## ENTRIES SUPPLIED
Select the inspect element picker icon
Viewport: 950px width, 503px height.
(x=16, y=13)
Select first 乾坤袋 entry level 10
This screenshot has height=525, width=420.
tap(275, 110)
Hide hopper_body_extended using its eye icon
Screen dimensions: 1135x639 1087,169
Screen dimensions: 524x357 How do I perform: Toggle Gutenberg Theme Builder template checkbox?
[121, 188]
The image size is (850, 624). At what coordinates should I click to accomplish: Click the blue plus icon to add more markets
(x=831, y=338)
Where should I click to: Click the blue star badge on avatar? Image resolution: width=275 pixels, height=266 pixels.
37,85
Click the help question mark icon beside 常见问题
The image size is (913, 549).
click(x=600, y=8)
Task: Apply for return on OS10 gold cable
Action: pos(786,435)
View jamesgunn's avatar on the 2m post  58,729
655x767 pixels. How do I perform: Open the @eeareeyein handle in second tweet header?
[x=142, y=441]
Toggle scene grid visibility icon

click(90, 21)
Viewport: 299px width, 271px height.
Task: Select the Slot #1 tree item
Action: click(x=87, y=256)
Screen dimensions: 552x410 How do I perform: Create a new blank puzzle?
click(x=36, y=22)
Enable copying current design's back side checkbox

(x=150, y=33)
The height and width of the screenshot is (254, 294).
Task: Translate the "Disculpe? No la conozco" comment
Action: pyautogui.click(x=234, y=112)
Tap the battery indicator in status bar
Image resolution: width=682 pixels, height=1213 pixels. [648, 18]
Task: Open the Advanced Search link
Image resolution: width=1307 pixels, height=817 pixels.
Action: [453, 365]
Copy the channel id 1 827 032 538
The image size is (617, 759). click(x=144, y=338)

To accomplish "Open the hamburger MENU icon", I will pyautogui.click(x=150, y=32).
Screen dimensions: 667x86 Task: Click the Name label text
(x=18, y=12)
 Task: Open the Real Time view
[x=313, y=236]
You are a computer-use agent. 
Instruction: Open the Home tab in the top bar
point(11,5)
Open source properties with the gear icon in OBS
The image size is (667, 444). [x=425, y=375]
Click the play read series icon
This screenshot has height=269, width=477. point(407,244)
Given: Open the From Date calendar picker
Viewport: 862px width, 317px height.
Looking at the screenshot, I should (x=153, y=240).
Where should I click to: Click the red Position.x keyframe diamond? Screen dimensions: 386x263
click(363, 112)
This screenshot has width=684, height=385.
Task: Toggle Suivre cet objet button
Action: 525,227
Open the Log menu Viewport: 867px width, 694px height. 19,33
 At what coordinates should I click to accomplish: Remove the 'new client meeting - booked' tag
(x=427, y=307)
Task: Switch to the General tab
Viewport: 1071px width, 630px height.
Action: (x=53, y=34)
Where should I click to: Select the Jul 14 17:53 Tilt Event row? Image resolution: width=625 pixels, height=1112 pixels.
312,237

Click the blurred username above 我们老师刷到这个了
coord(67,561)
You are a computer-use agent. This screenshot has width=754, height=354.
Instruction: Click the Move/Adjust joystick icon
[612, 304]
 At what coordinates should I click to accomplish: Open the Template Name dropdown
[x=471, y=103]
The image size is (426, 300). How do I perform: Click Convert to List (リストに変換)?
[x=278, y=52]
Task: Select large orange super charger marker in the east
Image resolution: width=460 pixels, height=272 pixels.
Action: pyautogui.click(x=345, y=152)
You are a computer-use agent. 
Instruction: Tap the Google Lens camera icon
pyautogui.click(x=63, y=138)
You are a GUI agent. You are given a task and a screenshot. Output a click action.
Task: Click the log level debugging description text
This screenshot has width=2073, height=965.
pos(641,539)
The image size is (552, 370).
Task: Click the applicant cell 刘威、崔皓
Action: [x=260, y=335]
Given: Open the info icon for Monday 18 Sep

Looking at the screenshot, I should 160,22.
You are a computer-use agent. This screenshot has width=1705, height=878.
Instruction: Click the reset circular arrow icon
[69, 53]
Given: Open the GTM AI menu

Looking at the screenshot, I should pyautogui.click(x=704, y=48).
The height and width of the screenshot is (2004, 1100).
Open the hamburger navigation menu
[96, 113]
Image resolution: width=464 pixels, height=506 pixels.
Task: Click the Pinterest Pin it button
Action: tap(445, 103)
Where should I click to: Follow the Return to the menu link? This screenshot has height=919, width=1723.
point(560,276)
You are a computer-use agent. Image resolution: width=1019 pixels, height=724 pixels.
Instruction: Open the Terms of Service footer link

## WHAT TO WORK ON
Return all of the entries exactly as written.

## EXPECTED OUTPUT
Select the inspect element picker icon
Viewport: 950px width, 503px height.
(x=16, y=13)
Select first 乾坤袋 entry level 10
This screenshot has height=525, width=420.
tap(275, 110)
Hide hopper_body_extended using its eye icon
Screen dimensions: 1135x639 1087,169
Screen dimensions: 524x357 How do I perform: Toggle Gutenberg Theme Builder template checkbox?
[121, 188]
The image size is (850, 624). At what coordinates should I click to accomplish: Click the blue plus icon to add more markets
(x=831, y=338)
Where should I click to: Click the blue star badge on avatar? Image resolution: width=275 pixels, height=266 pixels.
37,85
Click the help question mark icon beside 常见问题
The image size is (913, 549).
click(x=600, y=8)
Task: Apply for return on OS10 gold cable
Action: pos(786,435)
View jamesgunn's avatar on the 2m post  58,729
655x767 pixels. How do I perform: Open the @eeareeyein handle in second tweet header?
[x=142, y=441]
Toggle scene grid visibility icon

click(90, 21)
Viewport: 299px width, 271px height.
Task: Select the Slot #1 tree item
Action: click(x=87, y=256)
Screen dimensions: 552x410 How do I perform: Create a new blank puzzle?
click(x=36, y=22)
Enable copying current design's back side checkbox

(x=150, y=33)
The height and width of the screenshot is (254, 294).
Task: Translate the "Disculpe? No la conozco" comment
Action: pyautogui.click(x=234, y=112)
Tap the battery indicator in status bar
Image resolution: width=682 pixels, height=1213 pixels. [648, 18]
Task: Open the Advanced Search link
Image resolution: width=1307 pixels, height=817 pixels.
Action: [453, 365]
Copy the channel id 1 827 032 538
The image size is (617, 759). click(x=144, y=338)

To accomplish "Open the hamburger MENU icon", I will pyautogui.click(x=150, y=32).
Screen dimensions: 667x86 Task: Click the Name label text
(x=18, y=12)
 Task: Open the Real Time view
[x=313, y=236]
You are a computer-use agent. 
Instruction: Open the Home tab in the top bar
point(11,5)
Open source properties with the gear icon in OBS
The image size is (667, 444). [x=425, y=375]
Click the play read series icon
This screenshot has height=269, width=477. point(407,244)
Given: Open the From Date calendar picker
Viewport: 862px width, 317px height.
Looking at the screenshot, I should (x=153, y=240).
Where should I click to: Click the red Position.x keyframe diamond? Screen dimensions: 386x263
click(363, 112)
This screenshot has width=684, height=385.
Task: Toggle Suivre cet objet button
Action: 525,227
Open the Log menu Viewport: 867px width, 694px height. 19,33
 At what coordinates should I click to accomplish: Remove the 'new client meeting - booked' tag
(x=427, y=307)
Task: Switch to the General tab
Viewport: 1071px width, 630px height.
Action: (x=53, y=34)
Where should I click to: Select the Jul 14 17:53 Tilt Event row? Image resolution: width=625 pixels, height=1112 pixels.
312,237

Click the blurred username above 我们老师刷到这个了
coord(67,561)
You are a computer-use agent. This screenshot has width=754, height=354.
Instruction: Click the Move/Adjust joystick icon
[612, 304]
 At what coordinates should I click to accomplish: Open the Template Name dropdown
[x=471, y=103]
The image size is (426, 300). How do I perform: Click Convert to List (リストに変換)?
[x=278, y=52]
Task: Select large orange super charger marker in the east
Image resolution: width=460 pixels, height=272 pixels.
Action: pyautogui.click(x=345, y=152)
You are a computer-use agent. 
Instruction: Tap the Google Lens camera icon
pyautogui.click(x=63, y=138)
You are a GUI agent. You are given a task and a screenshot. Output a click action.
Task: Click the log level debugging description text
This screenshot has width=2073, height=965.
pos(641,539)
The image size is (552, 370).
Task: Click the applicant cell 刘威、崔皓
Action: [x=260, y=335]
Given: Open the info icon for Monday 18 Sep

Looking at the screenshot, I should 160,22.
You are a computer-use agent. This screenshot has width=1705, height=878.
Instruction: Click the reset circular arrow icon
[69, 53]
Given: Open the GTM AI menu

Looking at the screenshot, I should pyautogui.click(x=704, y=48).
The height and width of the screenshot is (2004, 1100).
Open the hamburger navigation menu
[96, 113]
Image resolution: width=464 pixels, height=506 pixels.
Task: Click the Pinterest Pin it button
Action: tap(445, 103)
Where should I click to: Follow the Return to the menu link? This screenshot has height=919, width=1723.
point(560,276)
You are a computer-use agent. Image resolution: width=1019 pixels, height=724 pixels.
Instruction: Open the Terms of Service footer link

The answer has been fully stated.